Europe being Europe, I expect that we will see the usual form of European theater in the coming months, with a compromise solution being hammered out and Europe on the path to fiscal dominance as its debt load grows.
Fiscal dominance in America
Across the Atlantic, the U.S. debt situation is similarly challenging when compared to Europe. Regardless of who wins the election in November, U.S. federal debt is expected to rise. Neither side has proposed significant fiscal tightening measures to reduce the deficit. The latest estimates of the Congressional Budget Office estimates that debt to GDP will rise to 122% by 2034 from 121% today.
This will eventually constrain monetary policy, as raising rates to contain inflation will force the federal government to devote an increasing portion of its budget and tax revenue to debt service costs. We have seen what has happened in Japan, where the BoJ owns not only a substantial portion of outstanding JGBs, but also Japanese equities in order to support financial and economic stability.
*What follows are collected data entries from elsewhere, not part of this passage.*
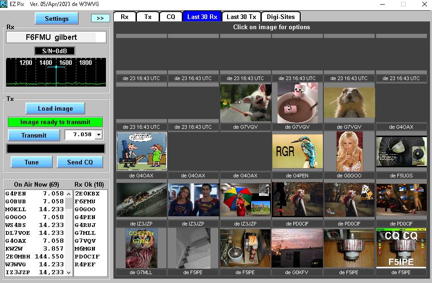Click the >> expand panel button

click(x=100, y=18)
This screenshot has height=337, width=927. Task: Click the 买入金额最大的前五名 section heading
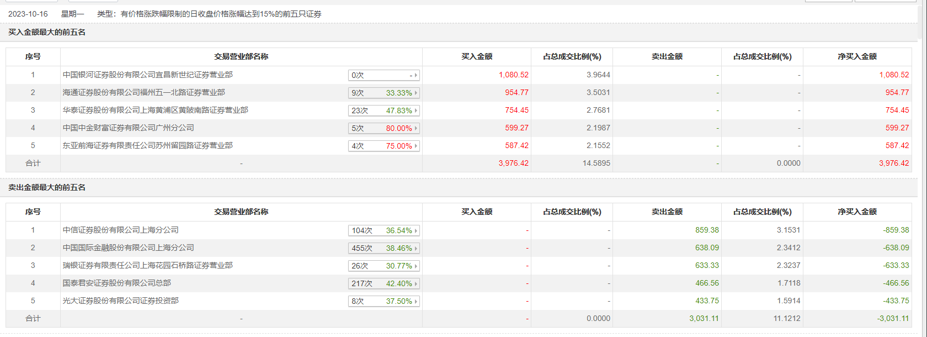tap(47, 32)
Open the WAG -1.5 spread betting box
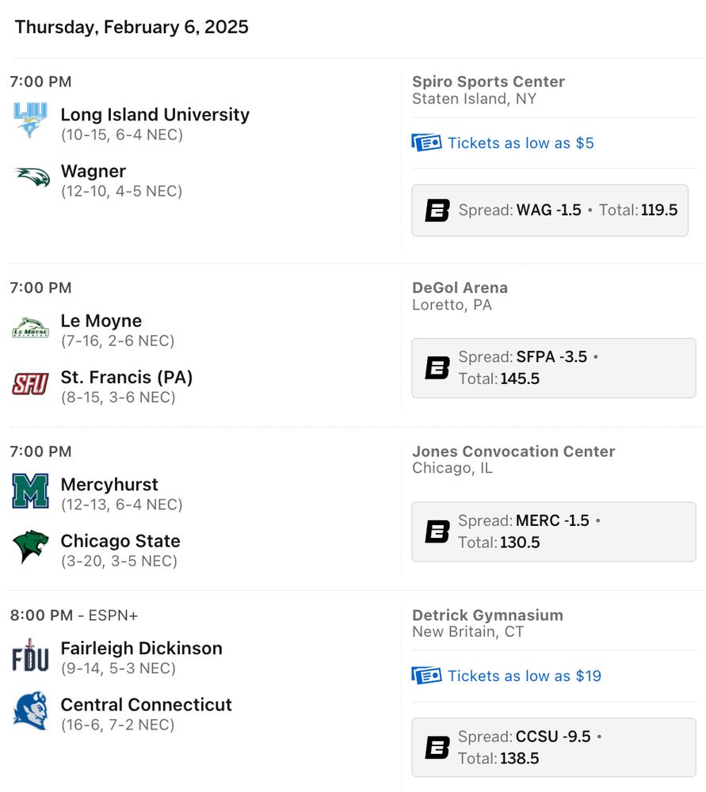This screenshot has width=706, height=792. tap(550, 211)
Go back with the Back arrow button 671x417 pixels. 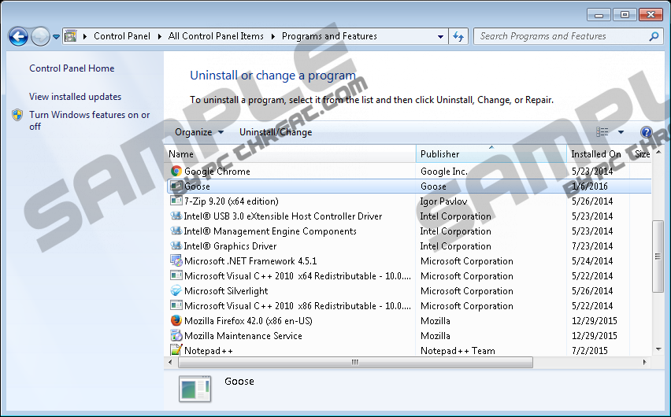18,36
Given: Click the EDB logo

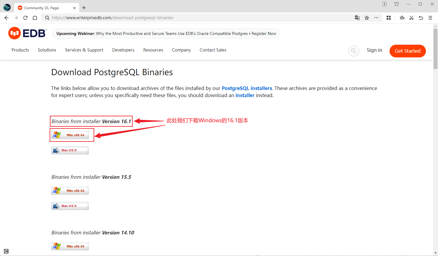Looking at the screenshot, I should click(27, 33).
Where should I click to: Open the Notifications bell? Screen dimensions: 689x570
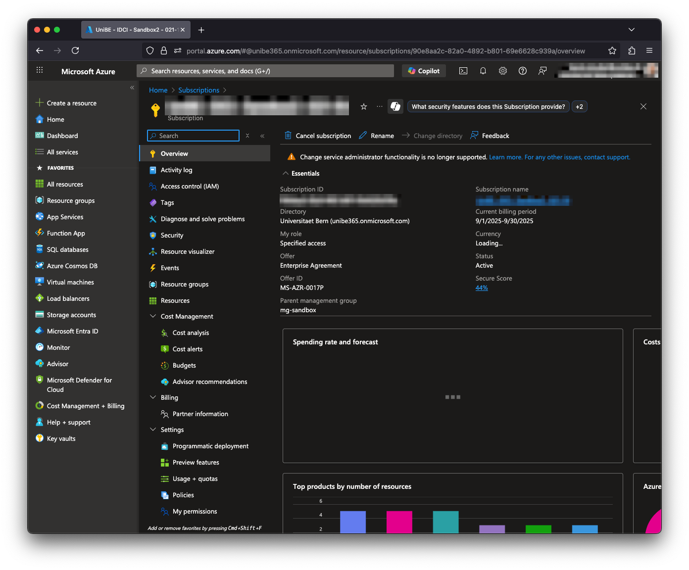pyautogui.click(x=483, y=70)

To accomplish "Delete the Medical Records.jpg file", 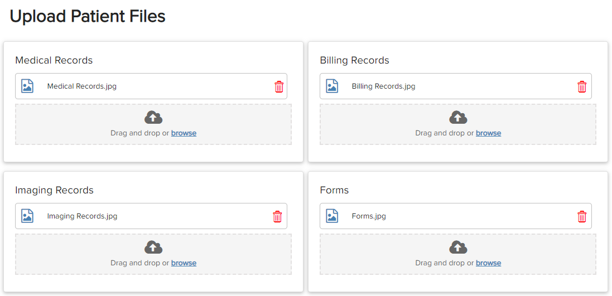I will pyautogui.click(x=279, y=86).
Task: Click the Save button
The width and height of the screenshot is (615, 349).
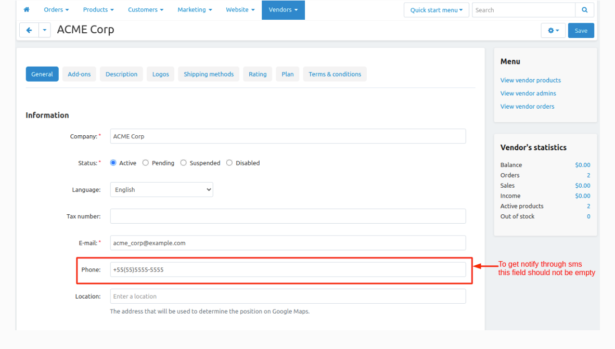Action: point(581,31)
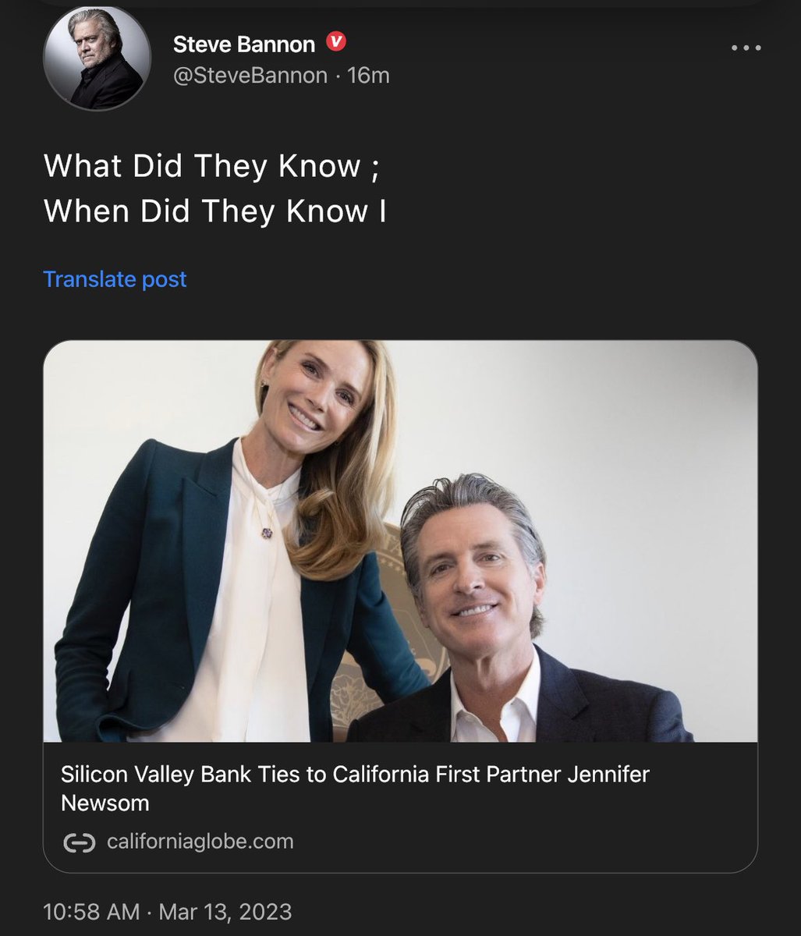This screenshot has height=936, width=801.
Task: Click the woman in green blazer in preview
Action: click(234, 546)
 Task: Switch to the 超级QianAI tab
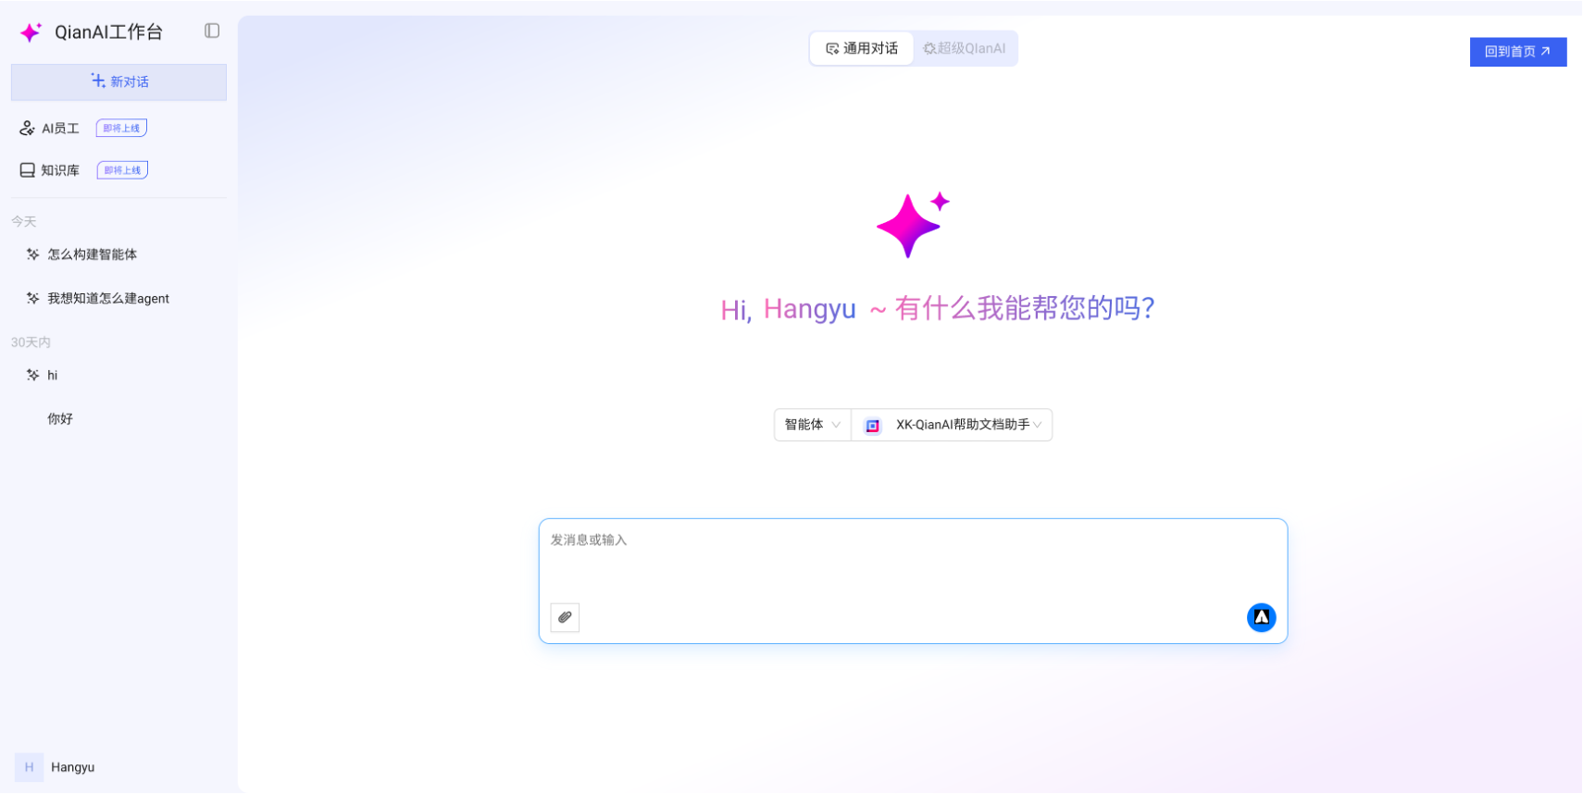coord(965,49)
To put the evolution of U.S. debt into context, federal government debt (red line) had been relatively stable and under control until the GFC, when it shot upward in response to the crisis. It took an additional lurch upward in response to the COVID Crisis. By contrast, corporate debt (blue line) had been relatively stable since 2000.
In other words, much of the increase in federal government debt is primarily attributable to a fiscal response to major crises. It was the U.S. Treasury that put its credit and balance sheet on the line to shield the banking sector during the GFC, and to rescue the U.S. economy from a repeat of the Great Depression during the COVID Crisis.
That doesn’t mean that fiscal intervention isn’t without cost. As U.S. federal finances become increasingly strained in the coming years, investors should expect the term premium, or the premium demanded by investors to hold a long-dated Treasury (black line, right scale), to rise.
Investment implications
However, investors should expect substantial downward pressure on the USD. That’s because other developed market sovereigns will be in a similar position.
I would instead expect the pressure to appear in the pricing of hard assets against paper assets. The gold to S&P 500 ratio is making a multi-year saucer-shaped bottom. It has substantial potential to rise, as the 200 dma hasn’t even turned up yet.
Tactically, I would wait for definitive confirmation of a fresh gold bull from gold priced in other currencies. While Gold in USD, in EUR, and CNY all recently reached all-time highs, though the rise in the Chinese Yuan terms is not surprising due to PBOC buying for geopolitical reasons. On the other hand, gold in JPY is still consolidating its gains.
As a reminder, the measured objective on a monthly point and figure chart of gold is about $4,400, which can be regarded as a rough approximation of upside potential on a 4–8-year time frame.
In conclusion, the sovereign debt levels of major developed economies are well on the path to fiscal dominance, underpinned by the U.S. fiscal trajectory. Mario Draghi’s proposals for European competitiveness also highlighted a need for debt-financed investments that will also substantially raise EU debt to GDP ratios. Investors should expect a regime shift toward higher term premiums on bonds and from paper assets to hard assets in the coming years.